**DOCUMENT SECTION:**
——

What’s more, Meta’s comments underline the urgent role regulators have in protecting consumers amid AI’s rapid proliferation.
And with that, here’s more AI news.
Sage Lazzaro
sage.lazzaro@consultant.fortune.com
sagelazzaro.com
AI IN THE NEWS
Mistral unveils its first multimodal modal. Called Pixtral, the model boasts 12 billion parameters and is the first from the French AI startup to be able to process both text and images. The model is available on GitHub and Hugging Face and can be fine-tuned. You can read more about Pixtral in TechCrunch.
OpenAI releases “Strawberry” AI model. The company says its new o1 model can answer more complex questions that stump its GPT-4 models and solve harder problems in science, coding, and math.

——

**STUDY MATERIAL:**
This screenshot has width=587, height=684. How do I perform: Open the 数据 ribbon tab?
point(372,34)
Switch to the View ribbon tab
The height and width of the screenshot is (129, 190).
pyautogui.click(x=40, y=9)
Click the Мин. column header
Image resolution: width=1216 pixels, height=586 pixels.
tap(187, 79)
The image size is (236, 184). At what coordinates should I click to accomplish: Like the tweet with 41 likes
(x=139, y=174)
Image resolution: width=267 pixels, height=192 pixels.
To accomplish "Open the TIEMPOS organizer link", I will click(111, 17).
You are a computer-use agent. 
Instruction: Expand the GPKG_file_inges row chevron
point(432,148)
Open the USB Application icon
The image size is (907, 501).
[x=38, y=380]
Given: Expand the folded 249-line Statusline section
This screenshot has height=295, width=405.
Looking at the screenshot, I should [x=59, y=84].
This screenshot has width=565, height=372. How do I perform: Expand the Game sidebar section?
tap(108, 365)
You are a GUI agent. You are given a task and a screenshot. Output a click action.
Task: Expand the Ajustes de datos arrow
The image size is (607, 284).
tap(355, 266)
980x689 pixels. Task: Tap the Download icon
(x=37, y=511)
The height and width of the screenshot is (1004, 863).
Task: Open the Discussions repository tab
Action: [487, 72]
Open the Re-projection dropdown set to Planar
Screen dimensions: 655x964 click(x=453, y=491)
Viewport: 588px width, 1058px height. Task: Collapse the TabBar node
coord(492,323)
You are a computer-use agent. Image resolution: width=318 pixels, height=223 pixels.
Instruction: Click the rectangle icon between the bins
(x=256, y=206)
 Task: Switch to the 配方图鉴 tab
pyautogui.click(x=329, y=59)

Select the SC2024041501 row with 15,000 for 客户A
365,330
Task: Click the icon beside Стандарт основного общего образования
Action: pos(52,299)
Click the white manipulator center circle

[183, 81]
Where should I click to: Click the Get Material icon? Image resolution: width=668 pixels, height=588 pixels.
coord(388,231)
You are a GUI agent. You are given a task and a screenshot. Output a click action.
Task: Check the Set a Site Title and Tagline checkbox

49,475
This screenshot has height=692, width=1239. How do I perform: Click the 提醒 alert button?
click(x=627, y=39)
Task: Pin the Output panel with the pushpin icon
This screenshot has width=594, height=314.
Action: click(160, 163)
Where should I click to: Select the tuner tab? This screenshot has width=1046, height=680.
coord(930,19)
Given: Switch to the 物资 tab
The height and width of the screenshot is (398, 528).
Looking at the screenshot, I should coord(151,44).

——

**YOUR OBJECTIVE:**
Rewrite the stretch of the newsletter above from "What’s more, Meta’s" through "more AI news.", switching "regulators" to "lawmakers".

**SOLUTION BELOW:**
What’s more, Meta’s comments underline the urgent role lawmakers have in protecting consumers amid AI’s rapid proliferation.
And with that, here’s more AI news.